▶ [Stated exercise] Please count the rows below that contain the string "paper", treating uppercase and lowercase as different, and give only the number.

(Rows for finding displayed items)

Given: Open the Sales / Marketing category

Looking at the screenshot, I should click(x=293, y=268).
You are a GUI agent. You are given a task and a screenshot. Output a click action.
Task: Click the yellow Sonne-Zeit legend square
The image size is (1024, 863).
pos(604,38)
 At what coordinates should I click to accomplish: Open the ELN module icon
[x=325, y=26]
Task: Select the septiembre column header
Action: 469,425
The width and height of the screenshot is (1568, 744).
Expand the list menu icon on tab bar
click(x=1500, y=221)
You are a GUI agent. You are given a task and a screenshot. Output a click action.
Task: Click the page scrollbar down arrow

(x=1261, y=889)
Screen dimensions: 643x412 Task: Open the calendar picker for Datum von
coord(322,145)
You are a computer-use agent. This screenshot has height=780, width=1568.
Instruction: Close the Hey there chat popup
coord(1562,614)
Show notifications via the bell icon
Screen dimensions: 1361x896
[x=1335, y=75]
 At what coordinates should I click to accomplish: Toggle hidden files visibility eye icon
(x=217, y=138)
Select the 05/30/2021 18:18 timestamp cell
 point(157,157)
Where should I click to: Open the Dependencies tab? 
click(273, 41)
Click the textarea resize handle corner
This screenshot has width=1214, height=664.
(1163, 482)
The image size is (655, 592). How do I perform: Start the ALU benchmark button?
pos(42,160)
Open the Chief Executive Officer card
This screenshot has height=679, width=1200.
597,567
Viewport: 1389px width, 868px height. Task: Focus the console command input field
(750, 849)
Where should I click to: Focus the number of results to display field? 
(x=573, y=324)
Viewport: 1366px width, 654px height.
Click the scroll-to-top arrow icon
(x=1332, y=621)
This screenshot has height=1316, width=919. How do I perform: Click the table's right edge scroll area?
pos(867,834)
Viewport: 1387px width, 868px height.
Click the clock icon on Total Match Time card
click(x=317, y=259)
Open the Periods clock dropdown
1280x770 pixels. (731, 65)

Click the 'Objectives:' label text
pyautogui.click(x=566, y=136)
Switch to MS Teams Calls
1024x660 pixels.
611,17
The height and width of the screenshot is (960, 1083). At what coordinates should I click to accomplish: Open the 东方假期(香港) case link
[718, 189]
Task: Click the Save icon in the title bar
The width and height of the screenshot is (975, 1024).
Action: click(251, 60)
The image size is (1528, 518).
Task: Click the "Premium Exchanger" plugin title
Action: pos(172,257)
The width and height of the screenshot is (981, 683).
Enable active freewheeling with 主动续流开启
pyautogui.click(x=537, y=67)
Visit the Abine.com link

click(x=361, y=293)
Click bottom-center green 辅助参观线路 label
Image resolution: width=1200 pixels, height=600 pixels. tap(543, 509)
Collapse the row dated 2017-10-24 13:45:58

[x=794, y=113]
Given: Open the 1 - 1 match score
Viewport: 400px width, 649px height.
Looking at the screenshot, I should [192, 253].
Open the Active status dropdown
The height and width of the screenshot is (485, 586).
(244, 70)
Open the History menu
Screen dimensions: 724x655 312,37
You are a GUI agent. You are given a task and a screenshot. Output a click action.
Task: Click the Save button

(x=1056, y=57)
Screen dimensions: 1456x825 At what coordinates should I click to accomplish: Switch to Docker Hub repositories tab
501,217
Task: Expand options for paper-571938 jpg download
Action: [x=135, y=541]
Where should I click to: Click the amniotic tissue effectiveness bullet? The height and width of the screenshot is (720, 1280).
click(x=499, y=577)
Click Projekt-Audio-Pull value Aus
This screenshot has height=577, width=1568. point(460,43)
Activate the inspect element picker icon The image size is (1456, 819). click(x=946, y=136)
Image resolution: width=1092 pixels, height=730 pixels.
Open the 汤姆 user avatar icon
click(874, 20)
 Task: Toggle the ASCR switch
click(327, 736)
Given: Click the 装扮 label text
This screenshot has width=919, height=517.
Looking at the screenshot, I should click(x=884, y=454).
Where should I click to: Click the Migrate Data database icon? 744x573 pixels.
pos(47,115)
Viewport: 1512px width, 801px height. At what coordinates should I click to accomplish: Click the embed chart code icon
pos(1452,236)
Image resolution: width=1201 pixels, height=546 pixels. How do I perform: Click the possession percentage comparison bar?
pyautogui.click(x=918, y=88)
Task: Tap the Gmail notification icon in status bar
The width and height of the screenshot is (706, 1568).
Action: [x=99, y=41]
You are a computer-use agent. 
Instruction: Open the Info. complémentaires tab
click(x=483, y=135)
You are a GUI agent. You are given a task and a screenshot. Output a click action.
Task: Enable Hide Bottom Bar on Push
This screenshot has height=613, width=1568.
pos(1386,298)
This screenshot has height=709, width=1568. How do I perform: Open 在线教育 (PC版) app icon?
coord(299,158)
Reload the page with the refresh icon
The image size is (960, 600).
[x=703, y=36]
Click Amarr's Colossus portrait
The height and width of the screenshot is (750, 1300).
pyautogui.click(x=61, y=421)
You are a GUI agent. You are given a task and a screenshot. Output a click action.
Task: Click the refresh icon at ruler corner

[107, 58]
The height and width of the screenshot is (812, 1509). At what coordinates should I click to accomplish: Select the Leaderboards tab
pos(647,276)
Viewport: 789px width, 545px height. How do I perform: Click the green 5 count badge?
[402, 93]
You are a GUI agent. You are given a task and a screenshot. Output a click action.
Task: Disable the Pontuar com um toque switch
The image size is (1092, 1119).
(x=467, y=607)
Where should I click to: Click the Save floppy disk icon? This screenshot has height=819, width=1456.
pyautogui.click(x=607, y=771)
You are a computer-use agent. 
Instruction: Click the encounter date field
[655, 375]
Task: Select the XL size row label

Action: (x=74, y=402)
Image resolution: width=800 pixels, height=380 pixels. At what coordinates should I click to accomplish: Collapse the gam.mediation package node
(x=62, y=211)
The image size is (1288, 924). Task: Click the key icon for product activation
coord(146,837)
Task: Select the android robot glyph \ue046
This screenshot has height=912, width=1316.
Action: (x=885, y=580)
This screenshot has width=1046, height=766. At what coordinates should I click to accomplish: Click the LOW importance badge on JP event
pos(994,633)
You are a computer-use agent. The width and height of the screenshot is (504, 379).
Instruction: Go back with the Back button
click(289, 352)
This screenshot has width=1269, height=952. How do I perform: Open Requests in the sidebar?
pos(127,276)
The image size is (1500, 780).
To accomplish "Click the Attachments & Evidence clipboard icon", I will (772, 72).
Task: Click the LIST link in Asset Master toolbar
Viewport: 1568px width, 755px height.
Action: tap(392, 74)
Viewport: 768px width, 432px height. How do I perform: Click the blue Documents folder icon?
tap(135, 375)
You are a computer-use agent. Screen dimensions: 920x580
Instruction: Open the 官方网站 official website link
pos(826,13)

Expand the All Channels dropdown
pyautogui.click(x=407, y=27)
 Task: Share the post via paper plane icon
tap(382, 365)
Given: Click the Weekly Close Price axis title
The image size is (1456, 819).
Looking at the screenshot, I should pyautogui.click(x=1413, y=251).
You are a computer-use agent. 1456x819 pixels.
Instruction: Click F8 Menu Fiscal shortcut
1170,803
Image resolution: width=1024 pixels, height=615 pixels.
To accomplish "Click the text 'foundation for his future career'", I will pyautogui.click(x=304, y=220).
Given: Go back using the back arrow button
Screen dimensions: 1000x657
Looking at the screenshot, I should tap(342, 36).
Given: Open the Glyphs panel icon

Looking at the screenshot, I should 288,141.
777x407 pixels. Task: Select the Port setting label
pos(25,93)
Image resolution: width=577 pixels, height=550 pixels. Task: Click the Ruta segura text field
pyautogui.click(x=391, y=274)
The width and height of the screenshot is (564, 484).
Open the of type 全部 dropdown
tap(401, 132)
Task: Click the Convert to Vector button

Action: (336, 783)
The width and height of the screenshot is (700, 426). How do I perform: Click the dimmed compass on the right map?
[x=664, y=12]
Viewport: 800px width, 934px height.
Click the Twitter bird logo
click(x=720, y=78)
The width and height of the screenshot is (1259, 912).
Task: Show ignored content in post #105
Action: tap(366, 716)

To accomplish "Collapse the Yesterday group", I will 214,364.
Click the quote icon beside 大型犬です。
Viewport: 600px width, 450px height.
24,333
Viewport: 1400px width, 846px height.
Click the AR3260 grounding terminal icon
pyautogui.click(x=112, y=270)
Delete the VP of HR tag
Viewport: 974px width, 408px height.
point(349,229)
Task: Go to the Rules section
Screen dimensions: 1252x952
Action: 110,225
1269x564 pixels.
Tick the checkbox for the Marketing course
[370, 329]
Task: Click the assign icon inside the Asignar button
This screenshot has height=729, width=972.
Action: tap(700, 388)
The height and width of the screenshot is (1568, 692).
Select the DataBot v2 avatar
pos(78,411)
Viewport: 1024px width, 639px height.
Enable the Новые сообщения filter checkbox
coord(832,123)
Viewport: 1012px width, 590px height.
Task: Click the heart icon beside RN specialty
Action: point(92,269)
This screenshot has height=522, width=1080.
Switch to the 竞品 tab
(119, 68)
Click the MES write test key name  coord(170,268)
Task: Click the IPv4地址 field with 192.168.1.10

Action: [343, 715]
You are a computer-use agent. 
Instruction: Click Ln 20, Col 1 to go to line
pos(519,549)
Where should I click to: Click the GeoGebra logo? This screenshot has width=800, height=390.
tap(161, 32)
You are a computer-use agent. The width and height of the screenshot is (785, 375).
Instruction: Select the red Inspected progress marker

▶ [The answer] 2